State insurance commissioners are considering model legislation that would require insurers and managed-care organizations to pay for emergency department care based on symptoms, not on final diagnosis.
The model legislation, if adopted by the states, would limit insurers' ability to deny coverage for emergency services because the final diagnosis of an emergency room visit did not merit such care.
Insurers are resisting the National Association of Insurance Commissioners' action, saying it is unnecessary as long as health plans appropriately define what an emergency is.
The NAIC's action falls under its work on health plan accountability, which seeks uniform state laws and regulations on managed-care and insurance contracting practices, quality assessment, utilization review, credentialing and related issues.
The NAIC's working group on health plan accountability hopes to wrap up its work later this year.
It would follow the lead of three states that already have passed standards requiring insurers and managed-care groups to pay for services provided that a "prudent layperson" would believe that symptoms required emergency care.

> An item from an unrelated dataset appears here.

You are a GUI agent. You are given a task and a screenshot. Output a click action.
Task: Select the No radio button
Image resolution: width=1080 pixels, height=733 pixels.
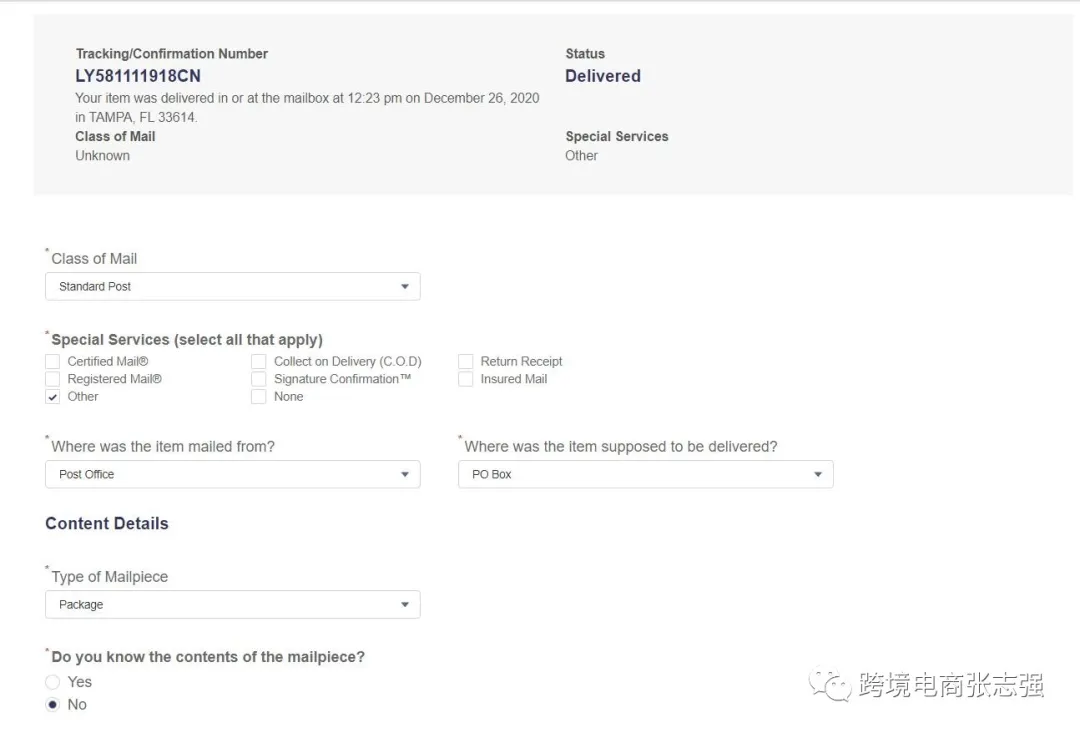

Cal Chaney, associate executive director for policy at the American College of Emergency Physicians, said 25 other states introduced similar legislation in January.
The NAIC's health plan accountability work group decided to move toward the prudent-layperson standard at a meeting in San Antonio last December and rebuffed efforts to remove it at a meeting earlier this month in Kansas City.
Chaney said such a standard is necessary to curb the "aggressive denial mode" of insurers and health plans.
"It takes out of the normal person's hands the need to make a clinical or quasi-clinical decision about their health" when deciding whether to go to an emergency room, Chaney said.
Lynne Fritter, counsel for the Health Insurance Association of America, said studies have shown that most of the denials of emergency-room coverage are appropriate, but inappropriate emergency-room care still adds billions in unnecessary healthcare costs.
Furthermore, she said, if health plans clearly define to their insured population what constitutes an emergency, such regulation is unnecessary.